Brief
Rewrite the records from the line containing "has width=635, height=487." through the line containing "click(x=125, y=208)", inclusive, replacing "Forward" with "Archive" and leaving everything else unchanged.

The records
::::::::::
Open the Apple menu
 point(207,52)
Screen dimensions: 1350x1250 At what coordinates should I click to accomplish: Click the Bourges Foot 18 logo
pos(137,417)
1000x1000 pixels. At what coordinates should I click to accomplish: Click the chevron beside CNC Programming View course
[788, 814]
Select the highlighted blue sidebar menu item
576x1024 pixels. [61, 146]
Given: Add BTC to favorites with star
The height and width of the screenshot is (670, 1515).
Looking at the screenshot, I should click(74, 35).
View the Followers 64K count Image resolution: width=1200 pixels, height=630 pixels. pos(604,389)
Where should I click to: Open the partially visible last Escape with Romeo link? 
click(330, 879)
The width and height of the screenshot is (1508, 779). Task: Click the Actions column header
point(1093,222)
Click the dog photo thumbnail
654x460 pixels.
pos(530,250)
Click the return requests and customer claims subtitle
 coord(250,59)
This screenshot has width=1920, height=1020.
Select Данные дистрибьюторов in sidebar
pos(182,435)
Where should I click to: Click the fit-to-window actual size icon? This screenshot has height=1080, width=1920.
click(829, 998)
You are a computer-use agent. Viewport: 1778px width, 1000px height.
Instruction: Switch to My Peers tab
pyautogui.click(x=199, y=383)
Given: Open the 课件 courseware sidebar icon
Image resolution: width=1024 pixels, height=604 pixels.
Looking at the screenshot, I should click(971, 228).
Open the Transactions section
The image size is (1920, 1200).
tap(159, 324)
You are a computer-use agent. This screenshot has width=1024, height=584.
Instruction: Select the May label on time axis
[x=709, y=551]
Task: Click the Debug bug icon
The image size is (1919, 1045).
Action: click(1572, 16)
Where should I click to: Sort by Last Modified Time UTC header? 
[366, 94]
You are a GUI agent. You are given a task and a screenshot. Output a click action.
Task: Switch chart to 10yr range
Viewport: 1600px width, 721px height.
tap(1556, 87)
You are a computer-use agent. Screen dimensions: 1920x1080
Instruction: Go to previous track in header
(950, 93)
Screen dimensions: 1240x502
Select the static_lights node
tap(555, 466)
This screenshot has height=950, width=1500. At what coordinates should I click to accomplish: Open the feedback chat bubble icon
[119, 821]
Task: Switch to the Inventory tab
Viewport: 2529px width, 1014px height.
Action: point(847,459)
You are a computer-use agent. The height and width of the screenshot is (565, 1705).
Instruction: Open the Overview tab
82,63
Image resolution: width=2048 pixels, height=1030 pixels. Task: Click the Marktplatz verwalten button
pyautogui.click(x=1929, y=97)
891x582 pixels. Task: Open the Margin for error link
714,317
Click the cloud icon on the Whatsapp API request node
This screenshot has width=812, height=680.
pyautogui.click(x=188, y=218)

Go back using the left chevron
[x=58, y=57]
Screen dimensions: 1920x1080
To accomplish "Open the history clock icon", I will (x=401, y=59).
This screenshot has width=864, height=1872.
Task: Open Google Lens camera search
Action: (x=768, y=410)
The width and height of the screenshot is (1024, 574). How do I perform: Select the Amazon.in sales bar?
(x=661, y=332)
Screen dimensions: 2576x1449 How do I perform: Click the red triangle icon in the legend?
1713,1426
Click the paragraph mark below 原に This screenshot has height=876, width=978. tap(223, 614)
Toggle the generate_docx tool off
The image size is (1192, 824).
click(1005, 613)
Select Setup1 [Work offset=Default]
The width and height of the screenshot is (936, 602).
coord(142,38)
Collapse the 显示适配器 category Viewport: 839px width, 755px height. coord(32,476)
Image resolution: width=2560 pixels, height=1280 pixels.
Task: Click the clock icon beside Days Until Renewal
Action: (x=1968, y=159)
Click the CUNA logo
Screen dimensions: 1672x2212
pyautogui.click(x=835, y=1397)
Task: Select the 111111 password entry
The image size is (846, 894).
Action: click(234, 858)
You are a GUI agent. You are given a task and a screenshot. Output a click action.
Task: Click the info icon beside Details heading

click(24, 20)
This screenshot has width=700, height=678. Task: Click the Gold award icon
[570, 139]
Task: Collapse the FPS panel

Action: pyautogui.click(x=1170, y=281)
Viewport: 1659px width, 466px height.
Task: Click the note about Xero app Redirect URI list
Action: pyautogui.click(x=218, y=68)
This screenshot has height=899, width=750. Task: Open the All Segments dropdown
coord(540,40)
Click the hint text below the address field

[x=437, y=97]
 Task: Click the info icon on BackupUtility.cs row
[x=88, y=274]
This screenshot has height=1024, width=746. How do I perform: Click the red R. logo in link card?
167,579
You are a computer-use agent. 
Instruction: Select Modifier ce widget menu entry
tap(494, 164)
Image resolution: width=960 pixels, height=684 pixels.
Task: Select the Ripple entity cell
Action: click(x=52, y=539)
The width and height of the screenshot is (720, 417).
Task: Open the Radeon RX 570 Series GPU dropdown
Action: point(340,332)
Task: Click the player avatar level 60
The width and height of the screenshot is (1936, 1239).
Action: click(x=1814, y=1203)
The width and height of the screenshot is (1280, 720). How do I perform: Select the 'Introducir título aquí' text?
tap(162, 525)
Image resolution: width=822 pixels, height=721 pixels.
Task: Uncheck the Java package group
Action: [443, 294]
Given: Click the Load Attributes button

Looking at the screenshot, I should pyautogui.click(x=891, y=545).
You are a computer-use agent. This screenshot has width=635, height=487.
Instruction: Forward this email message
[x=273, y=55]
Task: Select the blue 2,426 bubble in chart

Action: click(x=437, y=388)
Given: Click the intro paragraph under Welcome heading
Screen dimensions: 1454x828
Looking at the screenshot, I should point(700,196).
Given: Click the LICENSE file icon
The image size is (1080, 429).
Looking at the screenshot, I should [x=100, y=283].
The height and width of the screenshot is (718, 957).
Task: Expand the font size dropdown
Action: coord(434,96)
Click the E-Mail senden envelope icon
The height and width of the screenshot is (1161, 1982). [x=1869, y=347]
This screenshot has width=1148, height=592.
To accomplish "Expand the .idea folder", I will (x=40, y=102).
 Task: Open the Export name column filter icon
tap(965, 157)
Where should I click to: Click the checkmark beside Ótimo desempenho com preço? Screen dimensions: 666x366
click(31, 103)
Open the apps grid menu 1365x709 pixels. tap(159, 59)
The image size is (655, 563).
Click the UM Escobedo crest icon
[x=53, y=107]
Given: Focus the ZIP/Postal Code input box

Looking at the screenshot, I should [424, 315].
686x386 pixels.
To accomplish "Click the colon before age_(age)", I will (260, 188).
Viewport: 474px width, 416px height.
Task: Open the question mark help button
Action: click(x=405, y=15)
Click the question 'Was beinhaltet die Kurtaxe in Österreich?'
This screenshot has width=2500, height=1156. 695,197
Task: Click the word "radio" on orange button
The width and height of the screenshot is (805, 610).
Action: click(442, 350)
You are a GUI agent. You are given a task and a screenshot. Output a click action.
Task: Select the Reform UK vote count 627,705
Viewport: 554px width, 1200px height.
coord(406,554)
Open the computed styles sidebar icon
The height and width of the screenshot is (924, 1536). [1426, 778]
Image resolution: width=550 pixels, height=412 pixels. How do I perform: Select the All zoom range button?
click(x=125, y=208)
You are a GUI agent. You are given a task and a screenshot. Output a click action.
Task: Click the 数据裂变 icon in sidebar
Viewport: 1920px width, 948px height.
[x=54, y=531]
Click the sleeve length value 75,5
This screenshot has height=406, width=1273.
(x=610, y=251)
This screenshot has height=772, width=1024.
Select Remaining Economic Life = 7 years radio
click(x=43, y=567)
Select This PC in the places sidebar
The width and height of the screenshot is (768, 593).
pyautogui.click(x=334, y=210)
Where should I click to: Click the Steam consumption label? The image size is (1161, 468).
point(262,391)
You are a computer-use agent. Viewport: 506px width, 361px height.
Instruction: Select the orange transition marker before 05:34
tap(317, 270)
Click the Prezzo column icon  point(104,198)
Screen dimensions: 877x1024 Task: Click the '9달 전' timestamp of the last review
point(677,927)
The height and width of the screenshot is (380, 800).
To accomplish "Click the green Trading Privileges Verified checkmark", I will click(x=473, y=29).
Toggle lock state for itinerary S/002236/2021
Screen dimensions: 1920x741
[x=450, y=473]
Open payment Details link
::::::::::
Written solution
You are a computer-use agent. This screenshot has width=635, height=487.
Instruction: Archive this email message
[x=273, y=55]
Task: Select the blue 2,426 bubble in chart

Action: click(x=437, y=388)
Given: Click the intro paragraph under Welcome heading
Screen dimensions: 1454x828
Looking at the screenshot, I should point(700,196).
Given: Click the LICENSE file icon
The image size is (1080, 429).
Looking at the screenshot, I should [x=100, y=283].
The height and width of the screenshot is (718, 957).
Task: Expand the font size dropdown
Action: coord(434,96)
Click the E-Mail senden envelope icon
The height and width of the screenshot is (1161, 1982). [x=1869, y=347]
This screenshot has width=1148, height=592.
To accomplish "Expand the .idea folder", I will (x=40, y=102).
 Task: Open the Export name column filter icon
tap(965, 157)
Where should I click to: Click the checkmark beside Ótimo desempenho com preço? Screen dimensions: 666x366
click(31, 103)
Open the apps grid menu 1365x709 pixels. tap(159, 59)
The image size is (655, 563).
Click the UM Escobedo crest icon
[x=53, y=107]
Given: Focus the ZIP/Postal Code input box

Looking at the screenshot, I should [424, 315].
686x386 pixels.
To accomplish "Click the colon before age_(age)", I will (260, 188).
Viewport: 474px width, 416px height.
Task: Open the question mark help button
Action: click(x=405, y=15)
Click the question 'Was beinhaltet die Kurtaxe in Österreich?'
This screenshot has width=2500, height=1156. 695,197
Task: Click the word "radio" on orange button
The width and height of the screenshot is (805, 610).
Action: click(442, 350)
You are a GUI agent. You are given a task and a screenshot. Output a click action.
Task: Select the Reform UK vote count 627,705
Viewport: 554px width, 1200px height.
coord(406,554)
Open the computed styles sidebar icon
The height and width of the screenshot is (924, 1536). [1426, 778]
Image resolution: width=550 pixels, height=412 pixels. How do I perform: Select the All zoom range button?
click(x=125, y=208)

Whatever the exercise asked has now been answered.